Published on December 20th, 2012 | by Business Authors


Working While on Vacation: 10 Must-Follow Tips

Vacations used to mean time away from work spent with family and friends. It used to entail adventures frolicking on the beach, hiking in a secluded area, or skiing down a mountain.

That was then; this is now.

With smartphones and Wi-Fi, more of the workforce is expected to be accessible during any time away from the office, whether it’s for a dentist appointment or vacation.

While working while in a Waikiki hotel could be worse, it’s still important that you take the time to enjoy your vacation… and don’t work it away.

Here are 10 tips to achieving the work-vacation balance:

1. Tell co-workers and those with whom you come in contact regularly when and where you are heading. Be up front and explain that you are on vacation, which will (hopefully) curtail any must-have meetings or conference calls.

2. Set check-in times before departure. If you’re not required to be accessible 24 hours a day, keep your phone or laptop in your hotel room while out with your family. Check your voicemail and email once or twice a day at a previously agreed upon time.

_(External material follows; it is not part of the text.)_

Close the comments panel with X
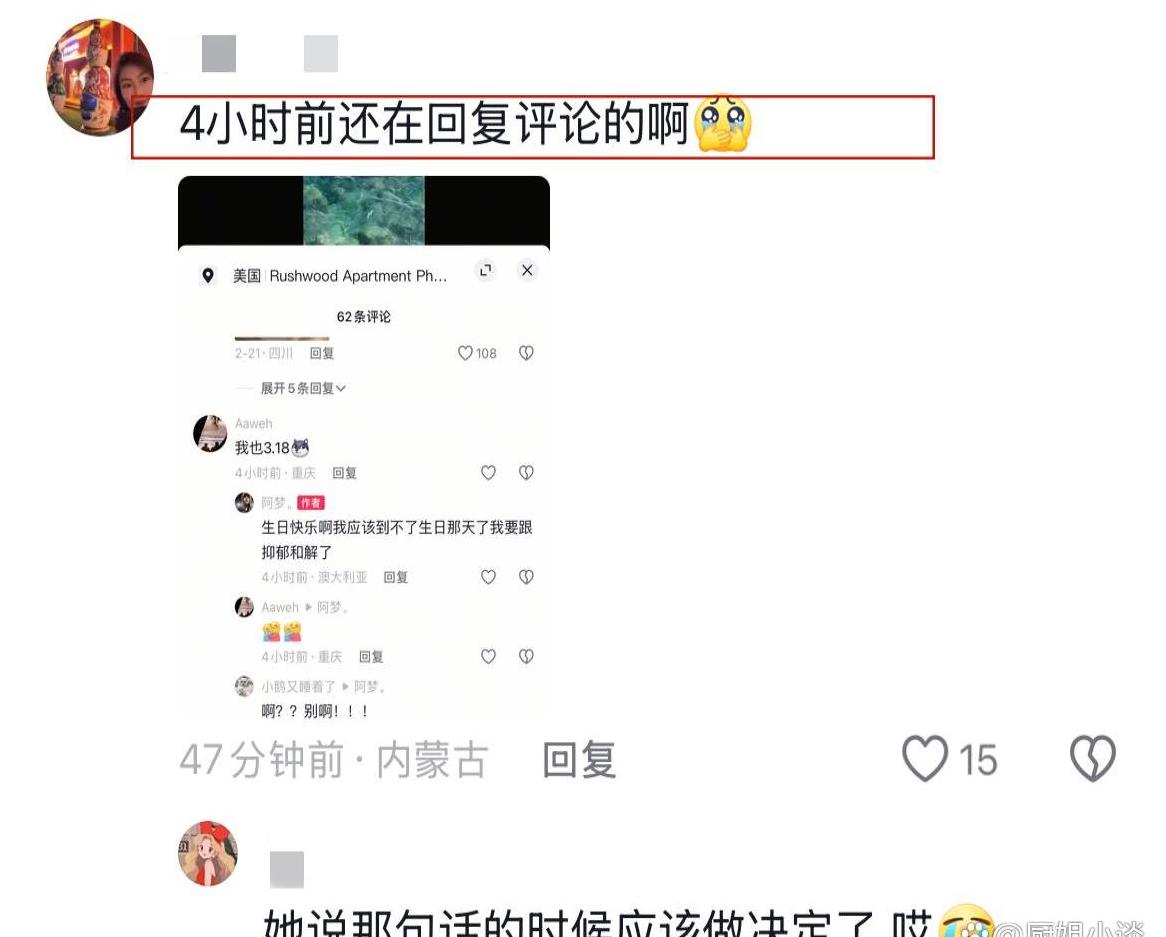 click(527, 270)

3. Double-check the hotel or lodging area to ensure that it offers free Wi-Fi or Internet service 24 hours a day. Know where it is located, whether it’s in each room, the lobby, or a specific office area in the hotel.

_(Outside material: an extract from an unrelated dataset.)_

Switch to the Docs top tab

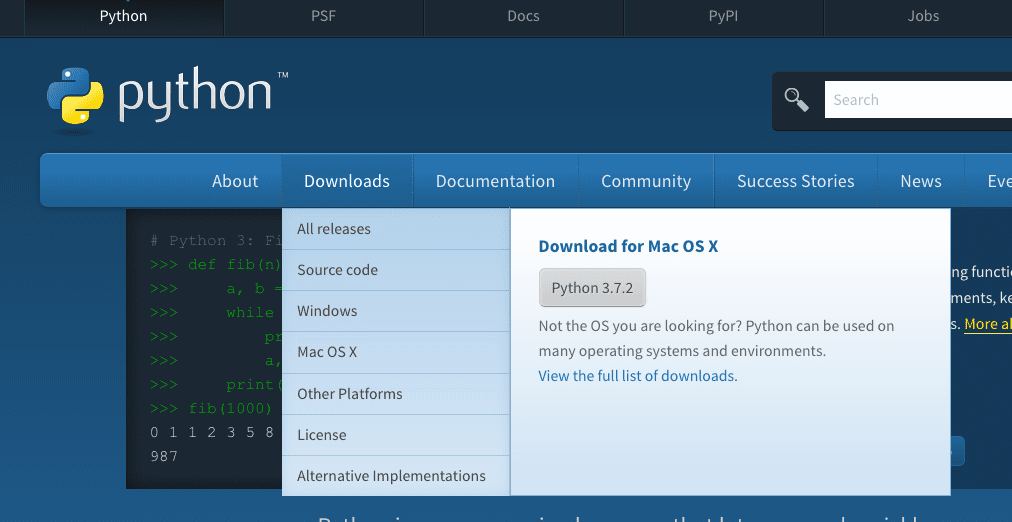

4. Triple-check your luggage. Remember to bring any hardware necessary to connect to the Internet, any paper information or presentations, jump drives, portable mouse, etc.

5. Carve out specific times when work will be completed. If child care is necessary, iron out the details in advance with a fellow vacationer or see if the hotel offers a children’s program. Now, you won’t be interrupted and your kids won’t be bored hanging out in the hotel room while you work.

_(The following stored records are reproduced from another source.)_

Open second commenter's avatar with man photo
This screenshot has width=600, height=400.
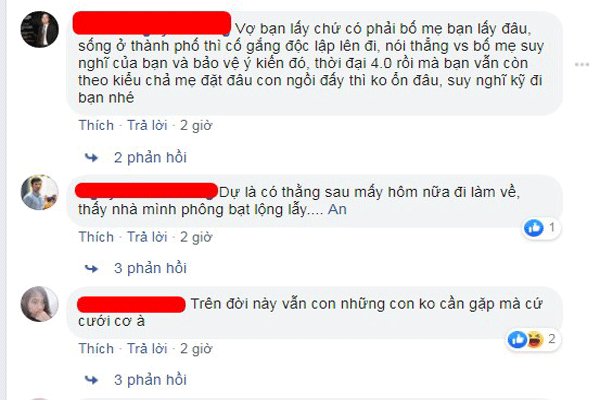[x=39, y=193]
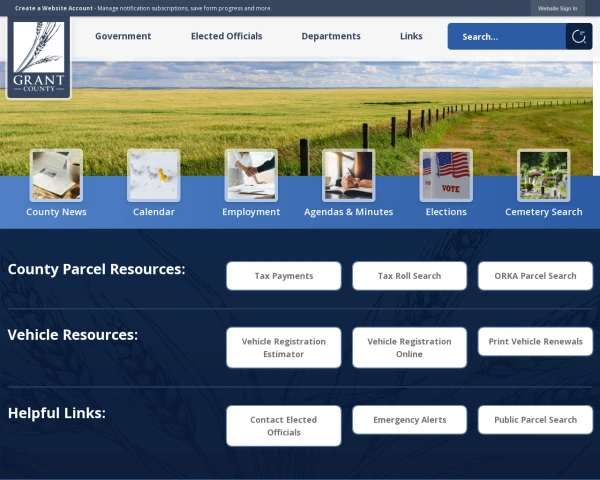The height and width of the screenshot is (480, 600).
Task: Expand the Elected Officials menu
Action: tap(226, 36)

6. Bring your sense of humor. Work will interrupt play and vice versa. There’s no way to avoid children talking during an office conference call or a work call during play time.

7. Create a to-do list before arriving at your destination. Realize that you are not working a 40- or 50-hour work week. Vacation is meant to be downtime, so make sure to give yourself a break.

8. Set your out-of-office autoreply and keep it up, regardless of whether you are checking email. Those who can wait for a response until after you return will appreciate the heads up that you are away until a certain date. Offer a day that the person can expect a reply.

9. Squash the tendency to check in with the office or have emails load automatically on your smartphone. If you can’t resist, stash the phone in your room. Enjoy your family…the work can wait until the previously designated check-in time.

10. Hash out compensation. Most salaried employees and those in management will not be compensated. However, it’s worth talking it over with your supervisor. (Even if that means receiving an extra day off.)

All in all, working during a vacation can be successful if planned appropriately in advance. Giving your family and friends the heads up that you must check in with the office or take care of a few things is an appreciated courtesy, as well. The drive to excel doesn’t disappear with a week off, but the need to unplug and relax is necessary for all people. Finding that balance between work life and home life is difficult during a regular week, let alone a vacation week. When boundaries are set, all parties are on the same page.